### [WORK INSTRUCTIONS]
From the data below, repeat exactly the lines from the line with "Viewport: 383px width, 397px" to the line with "Given: Downvote the Random go Script", both included.

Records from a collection
================================

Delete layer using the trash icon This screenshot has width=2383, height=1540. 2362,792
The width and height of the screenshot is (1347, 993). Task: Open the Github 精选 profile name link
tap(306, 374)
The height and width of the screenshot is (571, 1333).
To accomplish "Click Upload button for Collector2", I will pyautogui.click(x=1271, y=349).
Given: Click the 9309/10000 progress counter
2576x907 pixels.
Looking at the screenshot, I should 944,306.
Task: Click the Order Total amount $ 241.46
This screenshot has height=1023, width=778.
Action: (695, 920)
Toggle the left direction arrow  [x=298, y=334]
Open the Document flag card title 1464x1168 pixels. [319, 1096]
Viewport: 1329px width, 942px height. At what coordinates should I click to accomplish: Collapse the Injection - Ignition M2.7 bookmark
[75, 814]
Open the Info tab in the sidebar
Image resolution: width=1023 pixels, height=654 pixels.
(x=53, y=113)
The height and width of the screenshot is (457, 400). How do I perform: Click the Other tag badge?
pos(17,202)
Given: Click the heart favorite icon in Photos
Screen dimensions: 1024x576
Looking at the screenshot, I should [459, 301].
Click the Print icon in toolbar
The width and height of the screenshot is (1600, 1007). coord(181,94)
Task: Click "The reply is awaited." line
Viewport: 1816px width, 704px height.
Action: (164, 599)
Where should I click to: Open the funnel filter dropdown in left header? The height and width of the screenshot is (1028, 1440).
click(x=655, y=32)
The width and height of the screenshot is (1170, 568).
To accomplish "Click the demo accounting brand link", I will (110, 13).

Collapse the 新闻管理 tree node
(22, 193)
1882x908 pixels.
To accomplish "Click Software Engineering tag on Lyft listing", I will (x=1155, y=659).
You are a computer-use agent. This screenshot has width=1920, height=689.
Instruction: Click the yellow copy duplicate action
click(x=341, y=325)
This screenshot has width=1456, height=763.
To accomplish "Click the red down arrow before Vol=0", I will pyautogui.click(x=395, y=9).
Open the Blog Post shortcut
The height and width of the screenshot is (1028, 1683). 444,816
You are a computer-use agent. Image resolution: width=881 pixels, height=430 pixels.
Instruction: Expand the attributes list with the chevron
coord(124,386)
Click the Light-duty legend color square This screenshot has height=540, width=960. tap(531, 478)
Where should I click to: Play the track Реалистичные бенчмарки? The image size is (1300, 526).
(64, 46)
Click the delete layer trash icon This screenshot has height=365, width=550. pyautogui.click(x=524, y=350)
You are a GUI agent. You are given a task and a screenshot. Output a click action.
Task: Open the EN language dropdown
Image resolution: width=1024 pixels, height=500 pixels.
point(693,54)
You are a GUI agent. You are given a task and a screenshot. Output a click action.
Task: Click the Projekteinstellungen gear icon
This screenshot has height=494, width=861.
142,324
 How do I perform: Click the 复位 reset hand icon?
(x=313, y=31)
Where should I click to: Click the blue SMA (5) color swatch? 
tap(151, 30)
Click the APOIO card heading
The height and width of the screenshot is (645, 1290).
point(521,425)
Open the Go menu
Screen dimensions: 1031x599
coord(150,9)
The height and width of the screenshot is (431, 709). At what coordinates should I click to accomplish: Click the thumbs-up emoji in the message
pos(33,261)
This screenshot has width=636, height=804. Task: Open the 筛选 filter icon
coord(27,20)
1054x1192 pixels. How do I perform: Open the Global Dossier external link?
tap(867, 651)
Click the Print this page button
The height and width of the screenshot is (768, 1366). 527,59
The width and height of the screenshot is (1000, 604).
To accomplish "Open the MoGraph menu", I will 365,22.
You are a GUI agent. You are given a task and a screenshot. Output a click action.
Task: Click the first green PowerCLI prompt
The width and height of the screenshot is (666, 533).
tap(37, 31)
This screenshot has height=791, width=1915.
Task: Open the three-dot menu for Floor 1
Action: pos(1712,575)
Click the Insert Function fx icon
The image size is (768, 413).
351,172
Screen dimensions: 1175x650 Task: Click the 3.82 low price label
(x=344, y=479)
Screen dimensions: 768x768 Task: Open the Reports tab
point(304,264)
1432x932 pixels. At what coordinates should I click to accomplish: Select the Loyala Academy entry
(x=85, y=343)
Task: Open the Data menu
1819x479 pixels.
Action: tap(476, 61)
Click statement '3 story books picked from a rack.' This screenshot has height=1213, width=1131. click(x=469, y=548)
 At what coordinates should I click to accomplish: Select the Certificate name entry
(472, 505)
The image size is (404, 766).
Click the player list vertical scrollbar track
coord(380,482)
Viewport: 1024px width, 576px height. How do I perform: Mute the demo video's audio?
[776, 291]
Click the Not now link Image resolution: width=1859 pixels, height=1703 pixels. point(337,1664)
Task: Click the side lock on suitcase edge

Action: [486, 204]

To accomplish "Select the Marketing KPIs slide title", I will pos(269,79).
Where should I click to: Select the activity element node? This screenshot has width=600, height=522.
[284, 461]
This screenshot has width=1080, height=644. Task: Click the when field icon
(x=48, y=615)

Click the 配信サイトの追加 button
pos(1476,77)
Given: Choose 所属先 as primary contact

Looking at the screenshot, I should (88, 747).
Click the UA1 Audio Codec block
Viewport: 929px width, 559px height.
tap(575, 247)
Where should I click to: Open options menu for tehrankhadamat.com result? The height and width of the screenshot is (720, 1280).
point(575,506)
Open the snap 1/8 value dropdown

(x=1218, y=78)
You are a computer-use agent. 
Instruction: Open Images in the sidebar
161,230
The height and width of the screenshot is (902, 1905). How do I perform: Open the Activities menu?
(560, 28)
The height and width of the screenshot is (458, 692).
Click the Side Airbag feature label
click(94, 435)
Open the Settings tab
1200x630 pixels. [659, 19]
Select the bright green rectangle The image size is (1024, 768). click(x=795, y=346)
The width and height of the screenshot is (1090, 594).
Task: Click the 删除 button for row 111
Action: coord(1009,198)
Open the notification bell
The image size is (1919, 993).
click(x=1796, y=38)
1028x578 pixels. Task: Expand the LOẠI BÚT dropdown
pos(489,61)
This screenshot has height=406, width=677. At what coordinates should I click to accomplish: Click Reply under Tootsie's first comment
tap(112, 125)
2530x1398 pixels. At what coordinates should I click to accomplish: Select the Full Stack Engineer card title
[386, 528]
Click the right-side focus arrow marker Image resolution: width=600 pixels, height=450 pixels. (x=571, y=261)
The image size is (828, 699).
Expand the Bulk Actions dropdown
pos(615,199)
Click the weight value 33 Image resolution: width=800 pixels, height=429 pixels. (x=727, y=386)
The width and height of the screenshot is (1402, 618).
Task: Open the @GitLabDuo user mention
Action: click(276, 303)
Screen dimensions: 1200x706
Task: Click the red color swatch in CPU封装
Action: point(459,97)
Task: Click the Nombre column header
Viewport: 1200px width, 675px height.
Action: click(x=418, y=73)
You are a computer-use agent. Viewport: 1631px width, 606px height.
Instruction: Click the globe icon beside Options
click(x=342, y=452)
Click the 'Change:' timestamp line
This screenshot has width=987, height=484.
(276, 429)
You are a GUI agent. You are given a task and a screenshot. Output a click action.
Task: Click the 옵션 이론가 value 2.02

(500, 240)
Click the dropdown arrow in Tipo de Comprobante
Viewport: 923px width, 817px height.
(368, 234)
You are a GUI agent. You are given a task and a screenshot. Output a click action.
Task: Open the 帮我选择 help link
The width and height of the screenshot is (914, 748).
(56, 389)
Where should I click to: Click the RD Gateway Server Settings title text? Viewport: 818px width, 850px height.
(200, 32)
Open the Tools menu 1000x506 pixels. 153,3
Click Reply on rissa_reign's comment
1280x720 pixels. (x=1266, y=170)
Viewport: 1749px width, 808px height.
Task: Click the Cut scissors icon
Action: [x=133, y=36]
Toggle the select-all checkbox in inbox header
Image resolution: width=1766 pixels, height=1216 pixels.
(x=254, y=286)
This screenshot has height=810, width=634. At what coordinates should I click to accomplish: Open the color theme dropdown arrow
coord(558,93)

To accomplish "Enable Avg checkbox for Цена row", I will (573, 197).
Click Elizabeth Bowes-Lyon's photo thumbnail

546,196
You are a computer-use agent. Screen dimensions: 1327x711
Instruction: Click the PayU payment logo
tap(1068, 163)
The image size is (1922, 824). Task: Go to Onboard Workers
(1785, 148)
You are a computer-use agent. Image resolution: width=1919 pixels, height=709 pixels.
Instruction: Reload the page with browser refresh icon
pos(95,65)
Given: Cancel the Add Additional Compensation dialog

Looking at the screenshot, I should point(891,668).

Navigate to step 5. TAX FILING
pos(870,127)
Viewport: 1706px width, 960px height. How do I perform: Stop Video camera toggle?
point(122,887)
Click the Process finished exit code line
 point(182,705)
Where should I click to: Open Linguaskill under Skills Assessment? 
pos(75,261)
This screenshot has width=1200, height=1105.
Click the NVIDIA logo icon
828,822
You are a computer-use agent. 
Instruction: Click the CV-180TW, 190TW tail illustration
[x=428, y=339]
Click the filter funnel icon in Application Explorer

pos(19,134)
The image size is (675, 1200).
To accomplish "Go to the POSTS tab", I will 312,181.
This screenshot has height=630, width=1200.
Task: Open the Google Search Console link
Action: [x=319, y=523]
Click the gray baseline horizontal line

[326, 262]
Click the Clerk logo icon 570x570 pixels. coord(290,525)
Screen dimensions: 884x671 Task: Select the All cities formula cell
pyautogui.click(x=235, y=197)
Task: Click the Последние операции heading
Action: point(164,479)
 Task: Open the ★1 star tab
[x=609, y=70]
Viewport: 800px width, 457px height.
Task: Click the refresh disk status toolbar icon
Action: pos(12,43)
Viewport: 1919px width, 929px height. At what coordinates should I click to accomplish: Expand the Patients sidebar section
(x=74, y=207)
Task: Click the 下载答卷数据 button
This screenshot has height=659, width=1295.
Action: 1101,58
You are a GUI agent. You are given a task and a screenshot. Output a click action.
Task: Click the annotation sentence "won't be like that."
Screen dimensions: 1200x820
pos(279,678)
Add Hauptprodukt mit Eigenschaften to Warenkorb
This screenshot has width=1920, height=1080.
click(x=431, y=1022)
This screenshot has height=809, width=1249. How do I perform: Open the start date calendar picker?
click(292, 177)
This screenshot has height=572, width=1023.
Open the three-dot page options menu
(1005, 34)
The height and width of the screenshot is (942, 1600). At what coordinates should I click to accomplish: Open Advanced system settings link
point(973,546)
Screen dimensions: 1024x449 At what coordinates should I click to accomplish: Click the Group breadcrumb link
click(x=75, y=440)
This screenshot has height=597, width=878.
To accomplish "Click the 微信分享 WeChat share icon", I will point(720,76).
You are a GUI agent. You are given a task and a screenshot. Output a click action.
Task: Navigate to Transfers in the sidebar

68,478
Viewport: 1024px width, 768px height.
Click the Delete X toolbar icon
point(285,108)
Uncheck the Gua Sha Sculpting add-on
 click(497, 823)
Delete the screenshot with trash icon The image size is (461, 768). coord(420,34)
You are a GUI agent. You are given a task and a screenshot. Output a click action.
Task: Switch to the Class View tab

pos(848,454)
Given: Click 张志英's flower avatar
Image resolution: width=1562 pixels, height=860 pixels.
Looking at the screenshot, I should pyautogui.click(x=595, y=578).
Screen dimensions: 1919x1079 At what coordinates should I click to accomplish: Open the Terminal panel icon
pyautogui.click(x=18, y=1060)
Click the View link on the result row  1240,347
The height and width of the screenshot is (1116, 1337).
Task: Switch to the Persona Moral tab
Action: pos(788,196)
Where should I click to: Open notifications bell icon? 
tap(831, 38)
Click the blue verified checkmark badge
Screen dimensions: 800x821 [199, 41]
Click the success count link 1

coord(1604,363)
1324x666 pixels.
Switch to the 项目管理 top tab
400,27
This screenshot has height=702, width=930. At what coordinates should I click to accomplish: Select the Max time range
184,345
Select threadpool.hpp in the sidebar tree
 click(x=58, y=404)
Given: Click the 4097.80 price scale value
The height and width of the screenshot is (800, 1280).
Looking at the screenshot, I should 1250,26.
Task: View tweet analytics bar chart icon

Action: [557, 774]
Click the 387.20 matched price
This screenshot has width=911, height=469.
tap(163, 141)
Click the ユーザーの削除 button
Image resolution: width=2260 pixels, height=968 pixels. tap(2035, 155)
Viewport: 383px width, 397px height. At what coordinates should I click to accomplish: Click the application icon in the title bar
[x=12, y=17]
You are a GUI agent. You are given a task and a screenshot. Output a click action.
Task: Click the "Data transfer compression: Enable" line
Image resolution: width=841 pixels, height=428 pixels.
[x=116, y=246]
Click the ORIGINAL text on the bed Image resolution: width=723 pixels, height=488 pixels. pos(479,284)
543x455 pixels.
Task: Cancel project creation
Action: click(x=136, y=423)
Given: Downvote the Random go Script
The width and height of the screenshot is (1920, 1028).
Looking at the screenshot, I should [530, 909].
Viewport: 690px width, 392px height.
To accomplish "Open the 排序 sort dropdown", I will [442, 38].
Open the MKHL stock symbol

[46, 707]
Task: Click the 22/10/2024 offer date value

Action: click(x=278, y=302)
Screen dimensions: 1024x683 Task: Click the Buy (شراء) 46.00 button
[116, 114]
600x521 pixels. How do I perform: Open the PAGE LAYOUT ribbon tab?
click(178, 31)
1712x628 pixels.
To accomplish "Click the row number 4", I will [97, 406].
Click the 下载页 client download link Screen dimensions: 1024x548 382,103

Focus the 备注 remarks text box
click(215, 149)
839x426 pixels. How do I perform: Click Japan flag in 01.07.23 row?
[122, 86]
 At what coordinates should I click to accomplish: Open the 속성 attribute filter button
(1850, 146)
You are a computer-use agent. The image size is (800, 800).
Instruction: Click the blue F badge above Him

================================

### [COMPLETED EXERCISE]
Viewport: 383px width, 397px height. At what coordinates should I click to accomplish: Click the application icon in the title bar
[x=12, y=17]
You are a GUI agent. You are given a task and a screenshot. Output a click action.
Task: Click the "Data transfer compression: Enable" line
Image resolution: width=841 pixels, height=428 pixels.
[x=116, y=246]
Click the ORIGINAL text on the bed Image resolution: width=723 pixels, height=488 pixels. pos(479,284)
543x455 pixels.
Task: Cancel project creation
Action: click(x=136, y=423)
Given: Downvote the Random go Script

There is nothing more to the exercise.